Is It Okay that Client Area Links With SEO Optimized Slug Indexed To Beat Competitors?



Davis
Hello everyone! This has become my favorite Facebook group for learning Search Engine Optimization (SEO), so I appreciate all of your positivity and willingness to help one another.
I wanted to ask a question about service location pages and potential negatives that could happen since I'm building out around 175 Dynamic pages using Wix (this is what the client is already using).
So far, I have created an overall "Areas We Serve" page, so we'll call this
https://examplesite.com/areas-we-serve/
This page is simply a page that will house all of the "Area" pages for the "Service Provider In Area" pages.

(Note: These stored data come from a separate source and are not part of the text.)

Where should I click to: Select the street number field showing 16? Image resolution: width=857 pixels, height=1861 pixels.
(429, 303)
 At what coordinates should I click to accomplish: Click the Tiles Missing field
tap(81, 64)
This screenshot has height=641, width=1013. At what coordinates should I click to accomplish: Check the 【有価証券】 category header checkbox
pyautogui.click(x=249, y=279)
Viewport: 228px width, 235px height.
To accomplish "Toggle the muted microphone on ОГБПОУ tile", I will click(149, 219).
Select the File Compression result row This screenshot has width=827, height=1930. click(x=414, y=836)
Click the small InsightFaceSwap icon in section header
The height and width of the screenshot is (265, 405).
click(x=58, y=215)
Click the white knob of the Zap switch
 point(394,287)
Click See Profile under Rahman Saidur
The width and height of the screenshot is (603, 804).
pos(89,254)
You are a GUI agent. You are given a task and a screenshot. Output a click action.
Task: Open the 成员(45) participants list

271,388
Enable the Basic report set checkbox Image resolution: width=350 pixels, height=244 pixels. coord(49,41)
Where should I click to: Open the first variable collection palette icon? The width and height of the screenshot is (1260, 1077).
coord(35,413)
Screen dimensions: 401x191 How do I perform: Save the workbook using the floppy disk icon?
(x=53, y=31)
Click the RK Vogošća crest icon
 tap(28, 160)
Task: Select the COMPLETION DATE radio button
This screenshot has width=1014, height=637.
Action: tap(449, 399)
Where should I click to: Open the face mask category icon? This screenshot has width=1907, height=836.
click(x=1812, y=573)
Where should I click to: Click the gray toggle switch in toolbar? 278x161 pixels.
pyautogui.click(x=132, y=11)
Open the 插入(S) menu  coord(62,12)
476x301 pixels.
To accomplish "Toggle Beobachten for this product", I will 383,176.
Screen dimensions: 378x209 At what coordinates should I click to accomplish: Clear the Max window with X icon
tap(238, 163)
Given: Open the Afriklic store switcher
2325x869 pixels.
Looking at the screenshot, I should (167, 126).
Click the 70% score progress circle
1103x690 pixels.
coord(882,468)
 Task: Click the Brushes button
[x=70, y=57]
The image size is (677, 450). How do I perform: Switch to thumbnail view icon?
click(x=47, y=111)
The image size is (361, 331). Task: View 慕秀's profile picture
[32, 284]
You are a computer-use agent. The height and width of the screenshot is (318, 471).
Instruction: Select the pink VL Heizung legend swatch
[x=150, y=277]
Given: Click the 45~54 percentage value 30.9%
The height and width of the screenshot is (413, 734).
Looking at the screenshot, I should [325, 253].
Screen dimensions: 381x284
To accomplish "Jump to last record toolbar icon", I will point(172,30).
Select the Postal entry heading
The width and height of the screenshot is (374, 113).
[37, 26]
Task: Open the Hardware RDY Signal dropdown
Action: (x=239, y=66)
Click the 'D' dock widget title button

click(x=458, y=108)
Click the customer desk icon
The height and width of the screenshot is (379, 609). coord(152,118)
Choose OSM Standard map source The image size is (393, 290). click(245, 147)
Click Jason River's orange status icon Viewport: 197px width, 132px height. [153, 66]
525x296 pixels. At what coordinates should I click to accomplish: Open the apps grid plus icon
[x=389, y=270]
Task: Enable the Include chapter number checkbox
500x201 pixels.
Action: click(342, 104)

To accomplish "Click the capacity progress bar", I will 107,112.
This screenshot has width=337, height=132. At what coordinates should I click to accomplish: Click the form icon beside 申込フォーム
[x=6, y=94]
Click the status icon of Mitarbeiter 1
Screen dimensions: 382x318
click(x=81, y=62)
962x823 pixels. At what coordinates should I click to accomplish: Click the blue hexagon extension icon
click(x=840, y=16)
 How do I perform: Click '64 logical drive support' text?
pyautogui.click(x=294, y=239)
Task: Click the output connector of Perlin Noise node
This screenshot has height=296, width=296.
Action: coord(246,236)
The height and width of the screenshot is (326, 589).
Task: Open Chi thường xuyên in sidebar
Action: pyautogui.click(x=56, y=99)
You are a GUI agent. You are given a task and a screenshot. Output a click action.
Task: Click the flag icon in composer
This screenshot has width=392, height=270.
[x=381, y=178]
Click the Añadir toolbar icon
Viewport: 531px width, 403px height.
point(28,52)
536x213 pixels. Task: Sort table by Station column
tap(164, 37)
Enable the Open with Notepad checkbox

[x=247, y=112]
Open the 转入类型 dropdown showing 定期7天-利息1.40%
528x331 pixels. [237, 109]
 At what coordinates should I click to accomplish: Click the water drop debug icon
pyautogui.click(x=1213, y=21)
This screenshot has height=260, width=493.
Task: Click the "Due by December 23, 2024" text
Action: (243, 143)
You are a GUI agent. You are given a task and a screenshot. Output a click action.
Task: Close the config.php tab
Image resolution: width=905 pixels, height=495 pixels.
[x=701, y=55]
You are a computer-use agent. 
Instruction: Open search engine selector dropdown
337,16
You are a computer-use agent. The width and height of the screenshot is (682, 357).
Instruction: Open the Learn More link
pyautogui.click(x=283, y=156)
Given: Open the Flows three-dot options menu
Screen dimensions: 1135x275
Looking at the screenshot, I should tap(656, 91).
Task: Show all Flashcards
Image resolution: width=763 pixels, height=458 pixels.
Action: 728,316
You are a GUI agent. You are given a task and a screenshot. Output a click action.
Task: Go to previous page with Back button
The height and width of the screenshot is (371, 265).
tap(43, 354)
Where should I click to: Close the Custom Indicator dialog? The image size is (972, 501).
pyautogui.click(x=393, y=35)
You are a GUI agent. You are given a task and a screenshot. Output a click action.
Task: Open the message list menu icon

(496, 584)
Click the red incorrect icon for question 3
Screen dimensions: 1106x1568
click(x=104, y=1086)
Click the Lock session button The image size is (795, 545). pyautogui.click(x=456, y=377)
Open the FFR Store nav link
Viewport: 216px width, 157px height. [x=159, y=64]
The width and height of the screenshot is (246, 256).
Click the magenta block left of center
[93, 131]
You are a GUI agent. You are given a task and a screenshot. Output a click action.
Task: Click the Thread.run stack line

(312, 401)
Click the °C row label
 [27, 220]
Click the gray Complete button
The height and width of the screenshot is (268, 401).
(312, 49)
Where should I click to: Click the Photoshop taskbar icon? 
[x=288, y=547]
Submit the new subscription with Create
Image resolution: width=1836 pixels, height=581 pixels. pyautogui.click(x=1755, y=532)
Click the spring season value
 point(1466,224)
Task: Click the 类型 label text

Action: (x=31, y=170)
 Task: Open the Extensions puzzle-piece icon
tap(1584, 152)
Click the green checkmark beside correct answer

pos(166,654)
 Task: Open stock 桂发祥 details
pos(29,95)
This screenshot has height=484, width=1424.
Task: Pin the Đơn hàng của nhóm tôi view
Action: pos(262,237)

The pages will look like this:
https://examplesite.com/areas-we-serve/area1
https://examplesite.com/areas-we-serve/area2
https://examplesite.com/areas-we-serve/area3
From these links ^ I then created & linked each "Area" page to their respective "Service Provider in Area" pages, so for further example, we'll say "Carpenter in *Area*" is what I'm going for. Here are the links:
https://examplesite.com/carpenter-area1
https://examplesite.com/carpenter-area2
https://examplesite.com/carpenter-san-diego
Each area will then have it's own collection of service pages, which will look like this:
https://examplesite.com/carpenter-san-diego/drywall
https://examplesite.com/carpenter-san-diego/fencing
https://examplesite.com/carpenter-san-diego/shelving
My question is, would it be better to use a URL that looks like the ones directly above? Or would it be better/is it dangerous to use this:
https://examplesite.com/carpenter-san-diego/drywall-in-san-diego
https://examplesite.com/carpenter-san-diego/fencing-in-san-diego
Lastly, if I created another collection of pages, would it be too much redundancy to Google if I used this format? Or should I also include pages for the following?
https://examplesite.com/drywall/area1
https://examplesite.com/drywall/area2
https://examplesite.com/drywall/area3
I just want to have the most pages possible to completely beat out competitors while also making sure I'm not doing anything "Grey" or "Black" to drop rankings. If you've read this far, thank you so much for your time!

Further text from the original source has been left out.